ROANOKE TIMES

                         Roanoke Times
                 Copyright (c) 1995, Landmark Communications, Inc.

DATE: MONDAY, June 14, 1993                   TAG: 9308260228
SECTION: EDITORIAL                    PAGE: A6   EDITION: METRO 
SOURCE: 
DATELINE:                                 LENGTH: Medium


WELFARE

FINALLY, a bright spot on the horizon for welfare reform.

In an interview the other day, Health and Human Services Secretary Donna Shalala said: "I don't think we should subsidize poor mothers to stay out of the work force when working-class mothers are going into the work force."

Tough talk - and, perhaps an indication from the secretary that she finally is getting serious about President Clinton's pledge to overhaul welfare.

During the campaign, Clinton declared he wanted to "end welfare as we know it." He proposed that low-income Americans should be offered education, training and public assistance for two years, after which the able-bodied must be willing to work or be cut off from welfare.

Shalala until recently has seemed reluctant to sign on to these ideas. She served for many years (beside Hillary Clinton) on the board of the Children's Defense Fund. In 1988, this group opposed a law that required states to put more welfare recipients into education and training.

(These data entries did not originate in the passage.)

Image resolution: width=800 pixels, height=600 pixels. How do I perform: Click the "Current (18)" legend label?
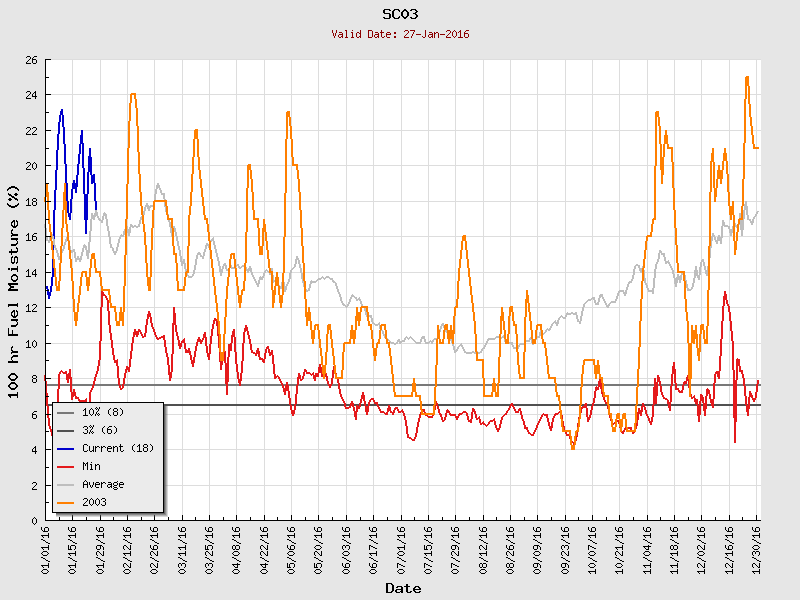(x=117, y=448)
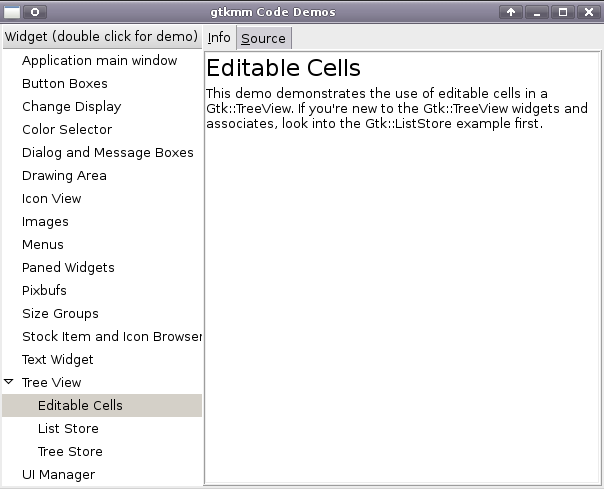This screenshot has height=489, width=604.
Task: Pick the Drawing Area demo
Action: pos(64,176)

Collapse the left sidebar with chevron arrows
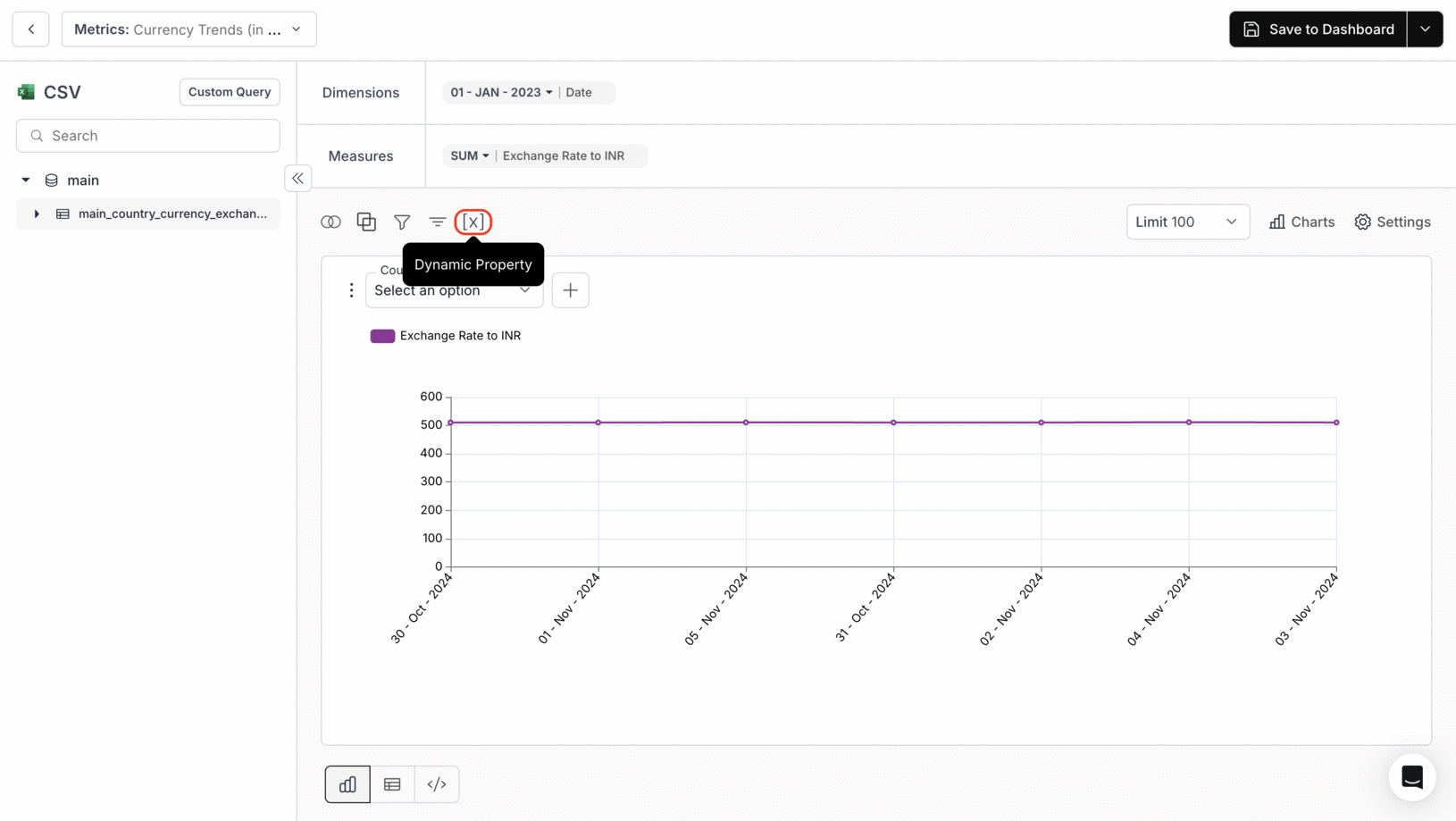point(297,178)
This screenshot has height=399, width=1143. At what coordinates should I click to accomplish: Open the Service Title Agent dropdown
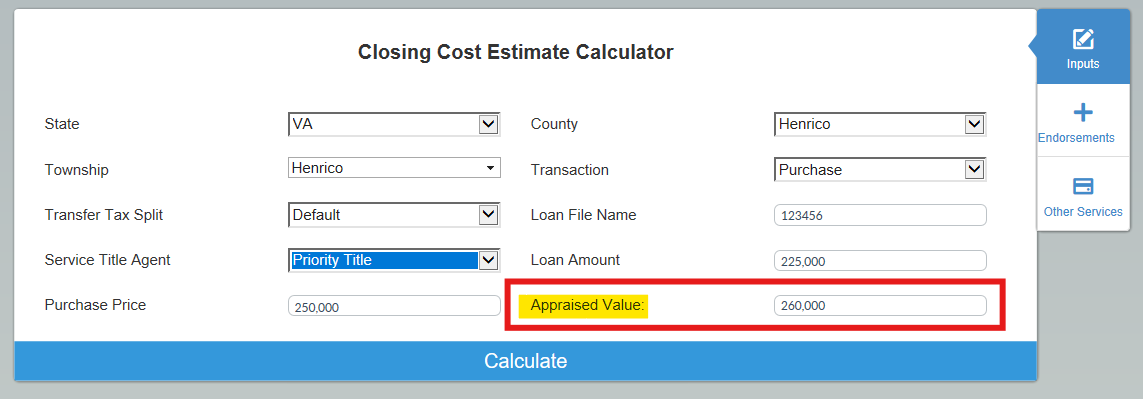click(x=394, y=260)
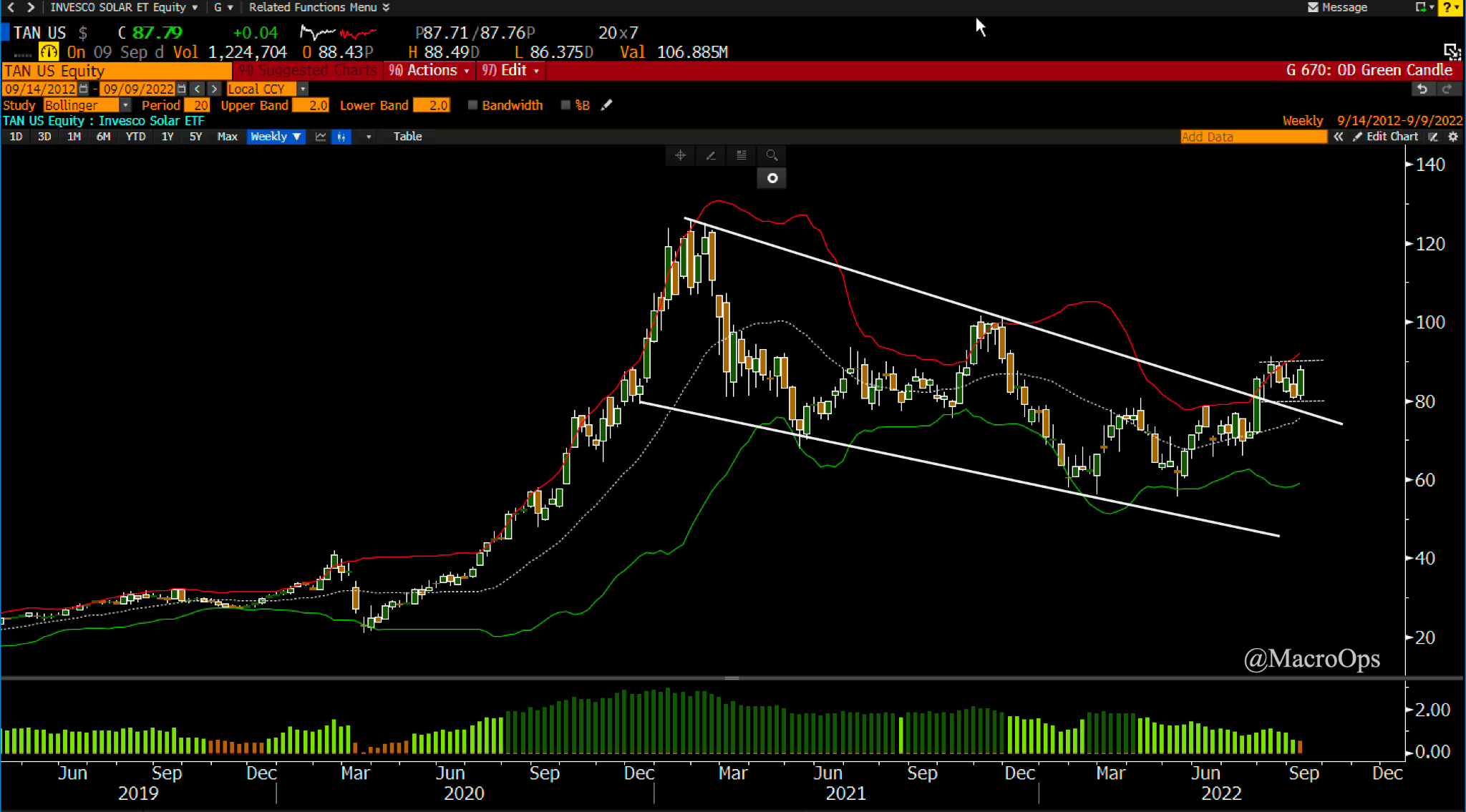Expand the Local CCY currency dropdown

tap(303, 89)
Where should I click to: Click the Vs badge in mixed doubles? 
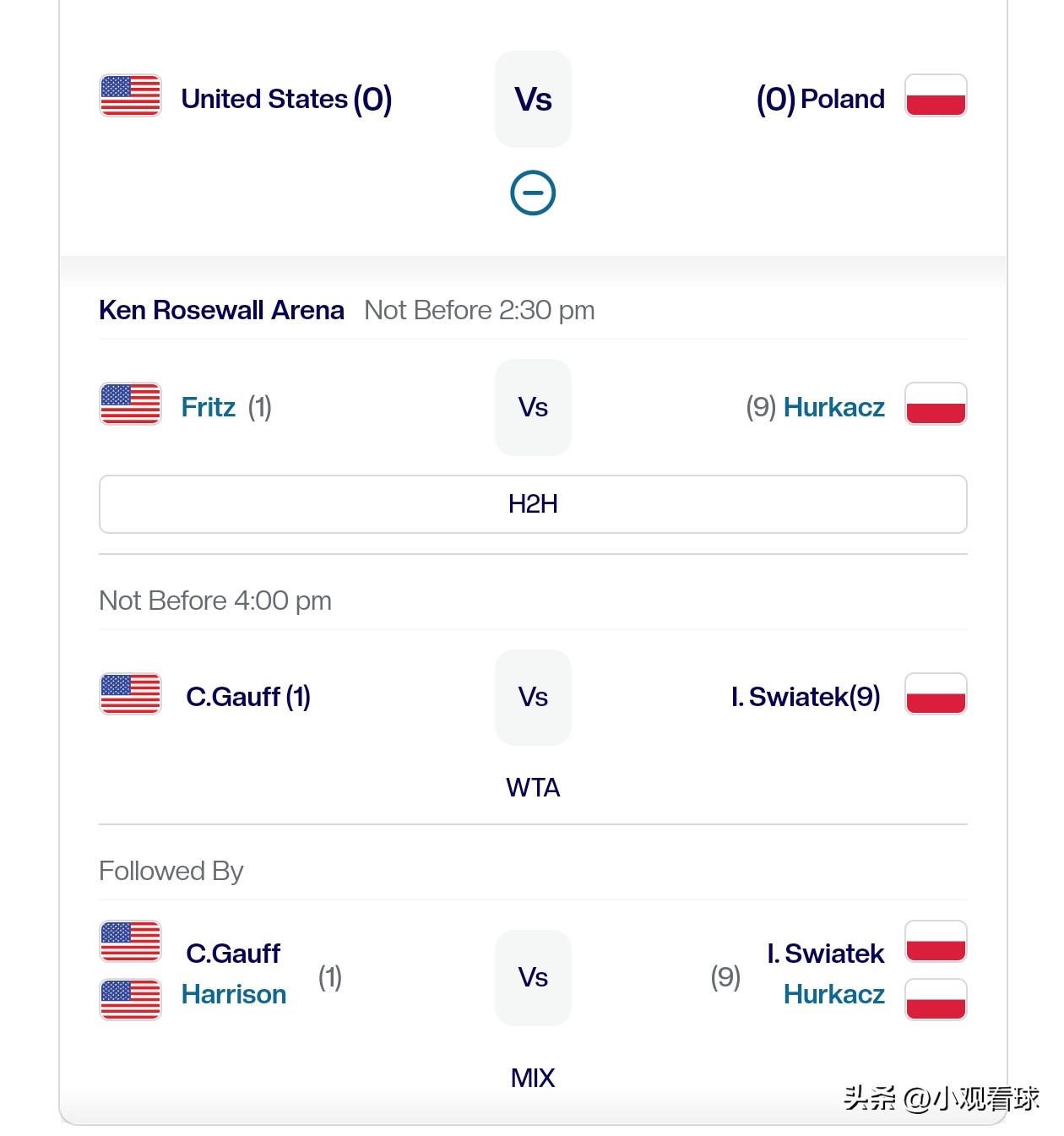pos(533,978)
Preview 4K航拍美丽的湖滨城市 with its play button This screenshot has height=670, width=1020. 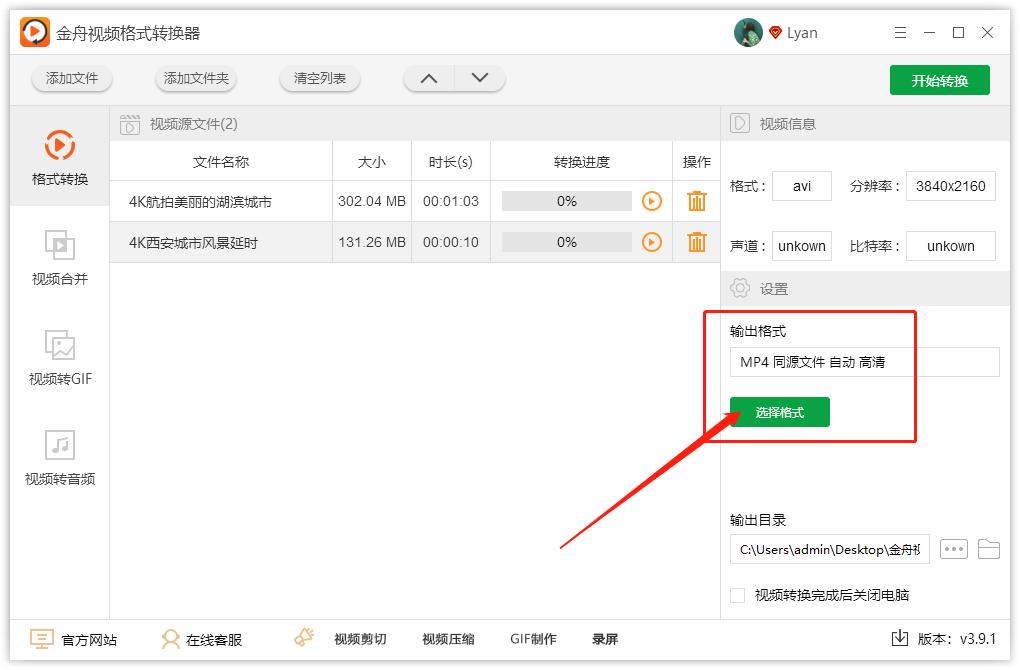(x=653, y=201)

Perhaps now Shalala is coming around to the view that work requirements are better and fairer not only for taxpayers, but for recipients of Aid to Families with Dependent Children, who too often are locked into debilitating and intergenerational dependency.

Clinton likes to bring up welfare reform when he wants to show independence from the Democratic Party's liberal lobby. But, in fact, substantive reform wouldn't save taxpayers money during a transitional period, because for a while health care and child care would have to be subsidized as supports for low-income mothers to go to work and achieve self-sufficiency.

Major reform would save huge amounts in the long run - think about the effects on crime and drug costs alone from emphasizing education and job placement. Plus, it would replace the current system, which gives work to no one but bureaucrats.

As Clinton has said, eligibility for Aid to Families with Dependent Children ought to be limited to two years for those able to work. The Earned Income Tax Credit must be expanded, as an incentive to work and as a means of making jobs the path out of poverty. And efforts by community-based private and nonprofit organizations to help people find work should be supported as an alternative to government's inefficient and poorly managed programs.

In the end, people must lift themselves from poverty; the government can't do it for them. But the government can do a better job helping them, and getting out of the way, than it does now.

Reform is the way not just to increase the president's popularity with resentful taxpayers, but also to begin shrinking the shameful poverty that splits our nation into separate and unequal societies.

Was Shalala's promising talk last week an indicator of change on the way? Everyone, the poor especially, should hope so.